In the weeks and months that followed, David’s wounds slowly but steadily healed. It took dozens of operations and months of agonizing recovery, but today, miraculously, David can see and hear. On national television, we heard David make an incredible statement. I am twice the person I was before I went to Vietnam. For one thing, God has used my suffering to help me feel other people’s pain and to have an incredible burden to reach people for Him. The Lord has let me have a worldwide, positive effect on people’s lives because of what I went through. I wouldn’t trade anything I’ve gone through for the benefits my trials have had in my life, on my family’s life and on countless teenagers and adults I’ve had the opportunity to influence over the years.
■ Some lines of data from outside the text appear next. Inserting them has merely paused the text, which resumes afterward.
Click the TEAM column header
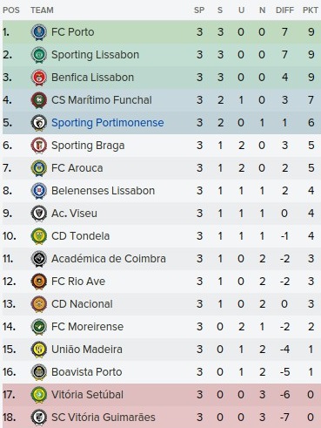 pyautogui.click(x=42, y=10)
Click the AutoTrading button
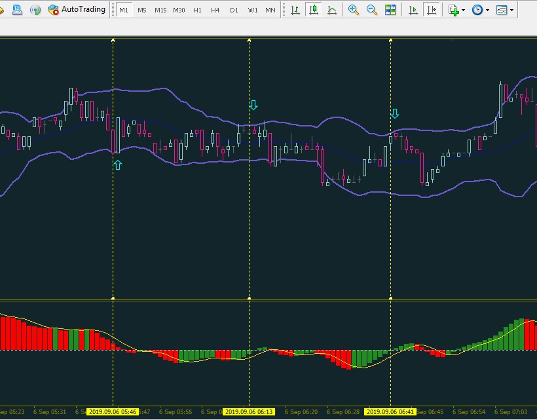This screenshot has height=420, width=537. click(x=77, y=10)
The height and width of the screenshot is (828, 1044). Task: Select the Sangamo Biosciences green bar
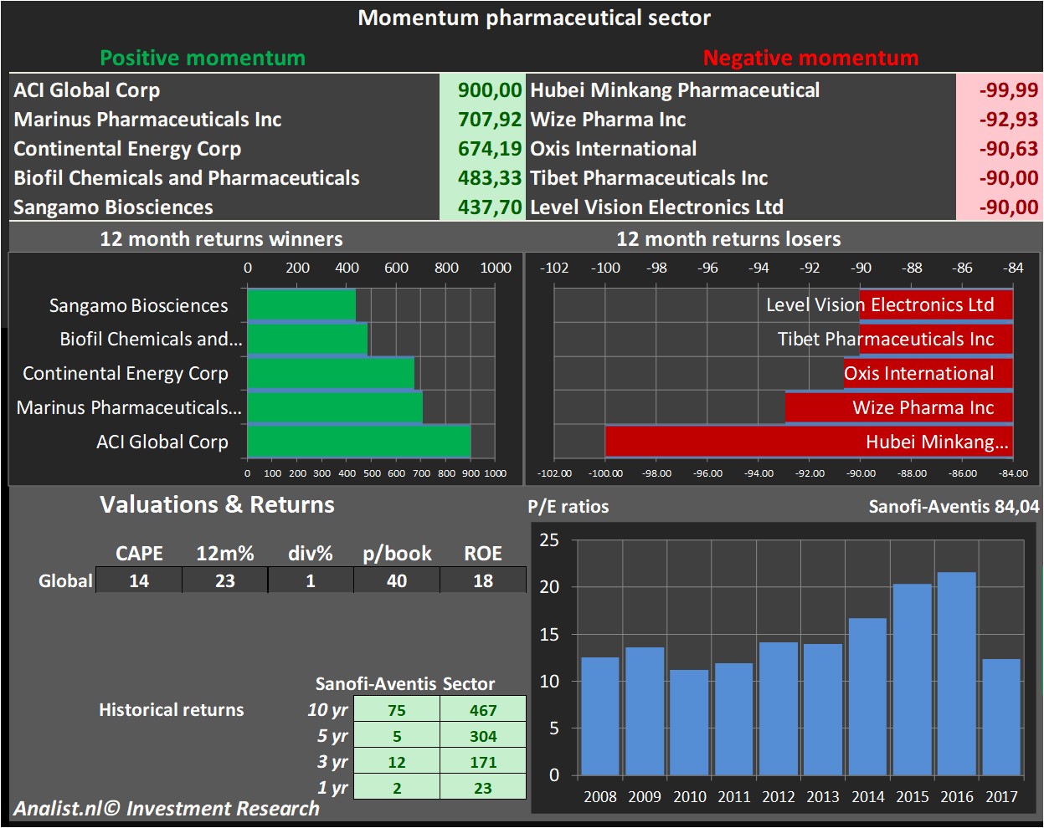pyautogui.click(x=301, y=305)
Gary Smalley and John Trent, Ph.D., The Gift of Honor, pp. 56-58.

Our faith is strengthened by our trials. We become closer to God. Peter describes their faith by saying that even though they don’t see Christ they believe in Him and love Him. That describes us. We have a precious faith from God and in God that is made stronger through times of suffering in our lives.
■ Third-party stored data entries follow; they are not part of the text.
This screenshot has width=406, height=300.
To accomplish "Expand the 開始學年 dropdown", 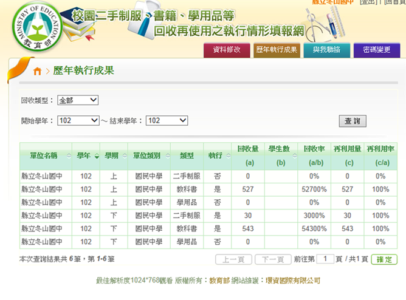I will tap(78, 121).
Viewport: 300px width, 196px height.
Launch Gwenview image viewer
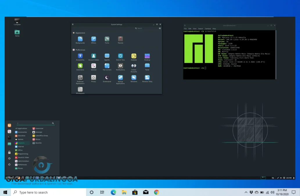(x=39, y=128)
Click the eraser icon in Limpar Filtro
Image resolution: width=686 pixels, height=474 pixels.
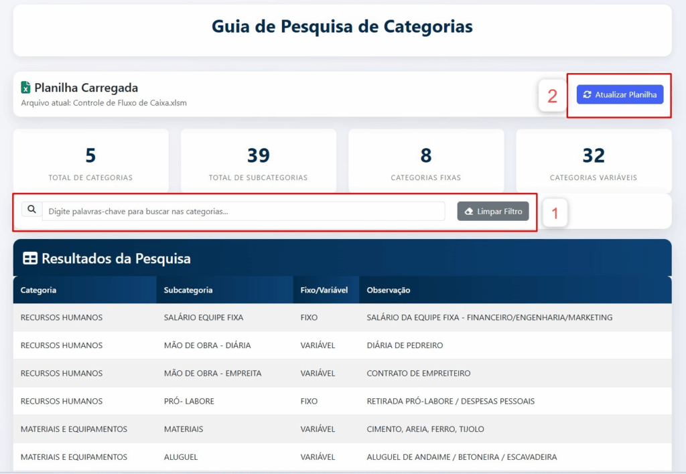pos(469,212)
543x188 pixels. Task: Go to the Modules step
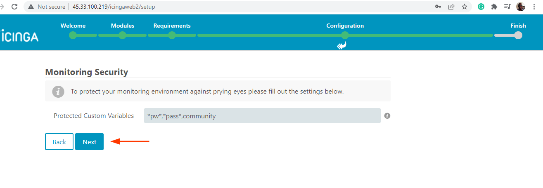point(122,35)
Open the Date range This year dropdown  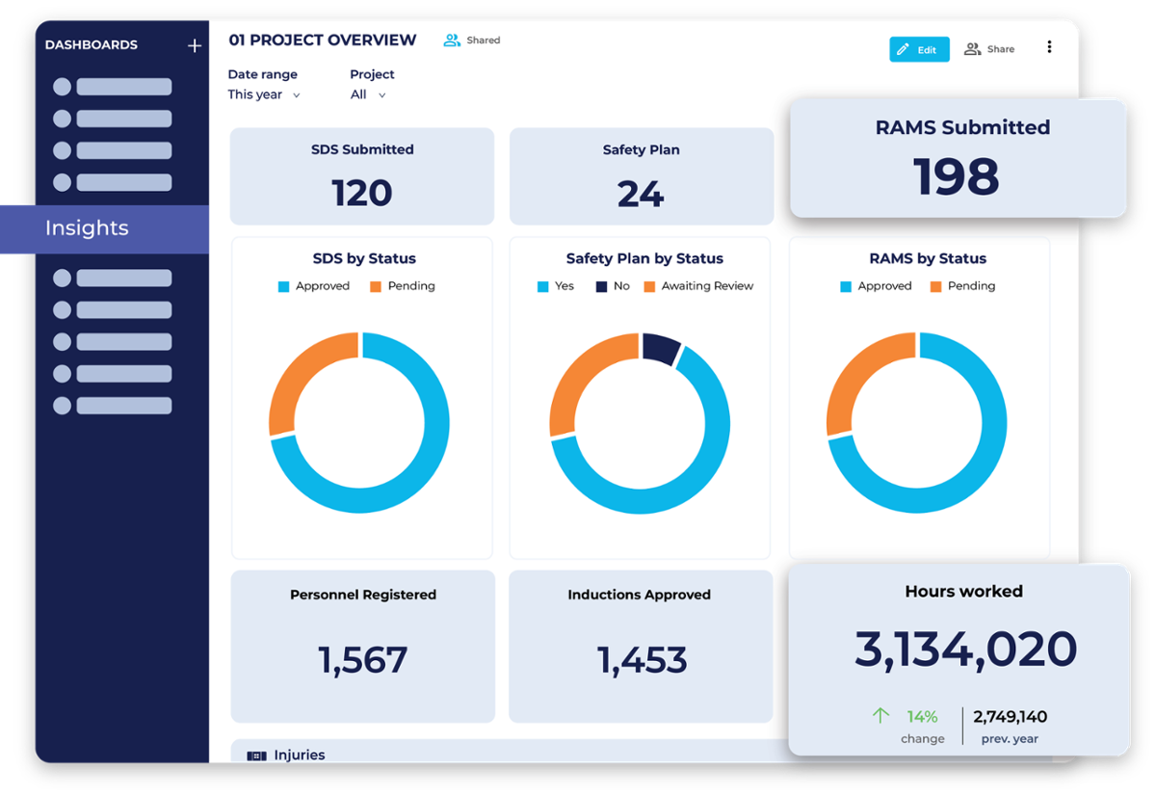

IV. AN INEXPRESSIBLE JOY (vs. 8)

God has provided us with a living hope, an invaluable inheritance and a precious faith which produces in us an inexpressible joy. Why? Because we know that God loves us and we have nothing to fear because we have a certain hope for life eternal after this life. We can rejoice because God has saved us.
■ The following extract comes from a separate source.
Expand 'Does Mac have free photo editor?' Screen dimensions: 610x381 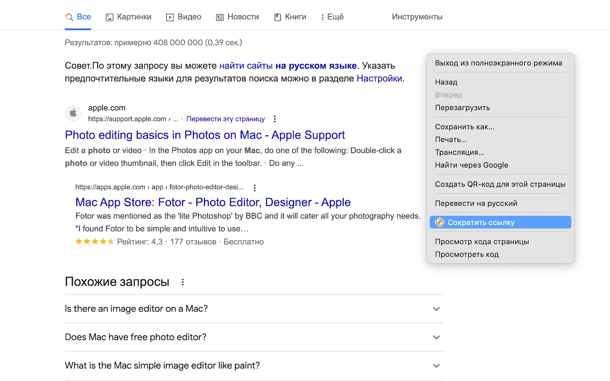(x=254, y=337)
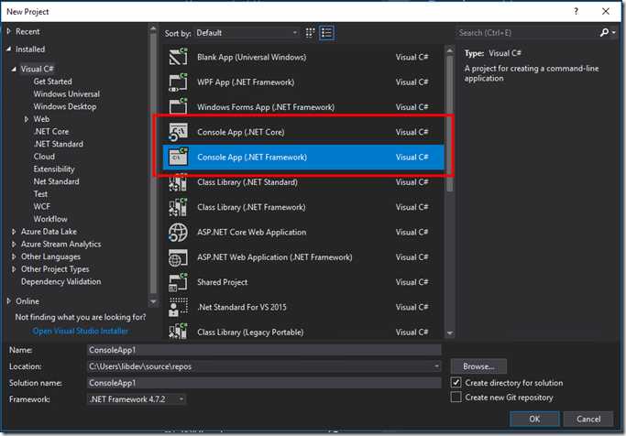This screenshot has height=436, width=626.
Task: Click the Console App (.NET Core) icon
Action: point(179,132)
Have you ever been so happy that you don’t know what to do with yourself? I felt that way when our daughter Hope was born. Holly and I walked almost every day during her pregnancy. We’d talk about what it was going to be like to be parents and who the baby would like and if it would be a boy or a girl. We were so excited. When the day finally arrived for the baby to be born, I could hardly wait. After being at the hospital for hours, it was finally time for Holly to push and right before the baby was born I handed my camera to a nurse and asked her to take a few pictures. The baby was born and they laid her on Holly’s chest and I have a picture of that moment. I’m smiling. I couldn’t stop smiling. I had joy in my heart that I had never felt before. I couldn’t contain it. All I could do was smile. There’s a section in Hope’s baby book about what Holly and my reactions were to Hope’s birth. Holly wrote in there that “Daddy just kept smiling.”

As Christians, there should be a smile on our faces so wide that people will wonder what is wrong with us. We should have joy in our hearts and in our lives because as Peter says in vs. 9, “for you are receiving the goal of your faith, the salvation of your souls.” This type of joy is contagious. It’s infectious. Others want to know why you possess that much joy. You can tell them that it’s because God sent his Son Jesus to die on the cross for my sins and I’m forgiven and not only that but after Jesus died, God raised him back to life and he has promised to do the same for me.

Conclusion

God has provided the provisions necessary for surviving life in the real world. As Christians, we possess these four things that will help us make it through life’s demands: A living hope, an invaluable inheritance, a precious faith, and an inexpressible joy. These will carry us through life’s trials that we face.